Indicazione: Individua nell'elenco qui sotto ogni riga in cui compare la parola "height" e ricopiala.

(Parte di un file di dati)
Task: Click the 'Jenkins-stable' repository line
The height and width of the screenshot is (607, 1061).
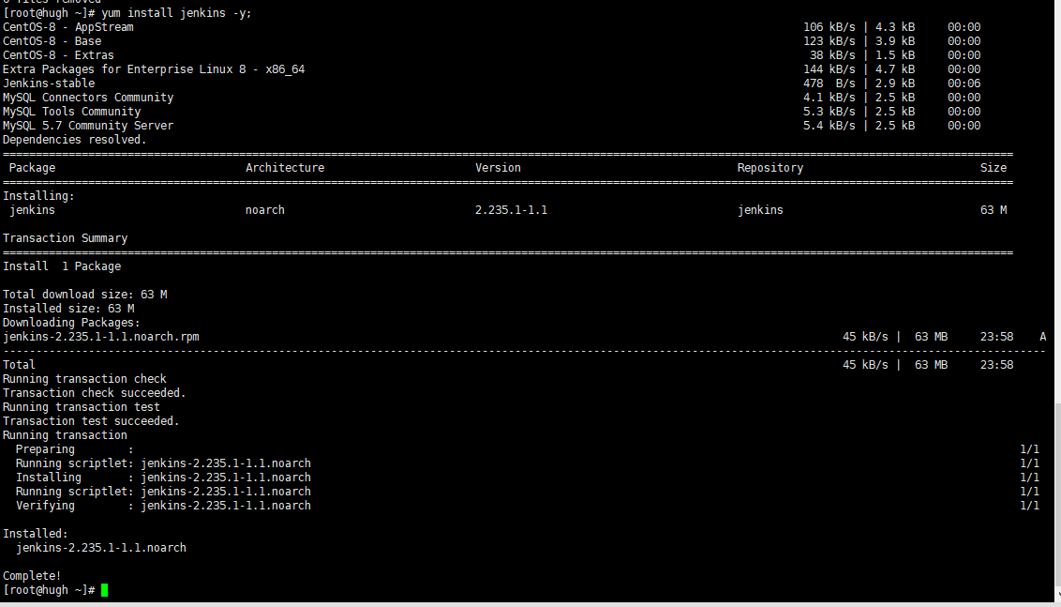Action: 49,83
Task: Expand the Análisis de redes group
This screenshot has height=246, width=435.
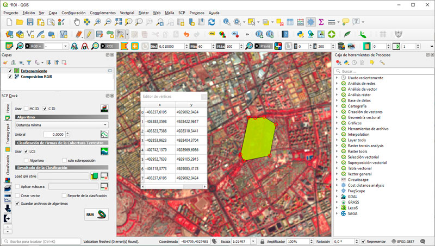Action: (337, 84)
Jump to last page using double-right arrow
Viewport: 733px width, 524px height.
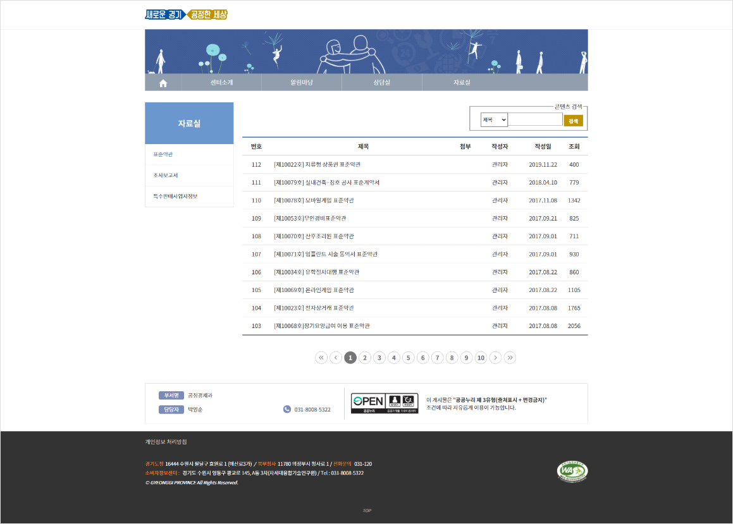[510, 358]
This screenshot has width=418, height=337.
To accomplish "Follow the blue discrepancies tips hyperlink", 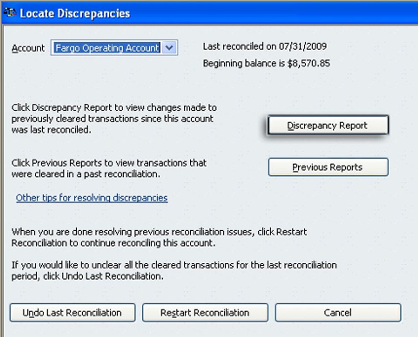I will (x=93, y=198).
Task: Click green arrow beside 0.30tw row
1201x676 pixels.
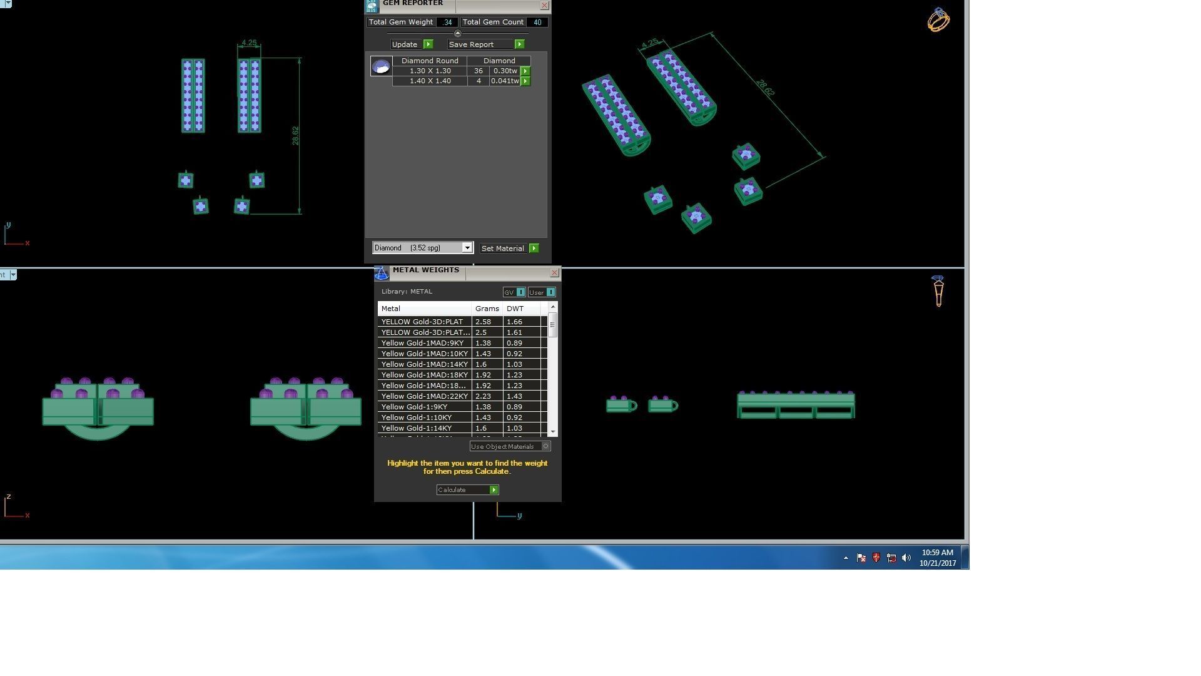Action: click(525, 71)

Risposta:
The height and width of the screenshot is (607, 1061).
This screenshot has height=246, width=435.
Viewport: 733px width, 524px height.
This screenshot has width=418, height=337.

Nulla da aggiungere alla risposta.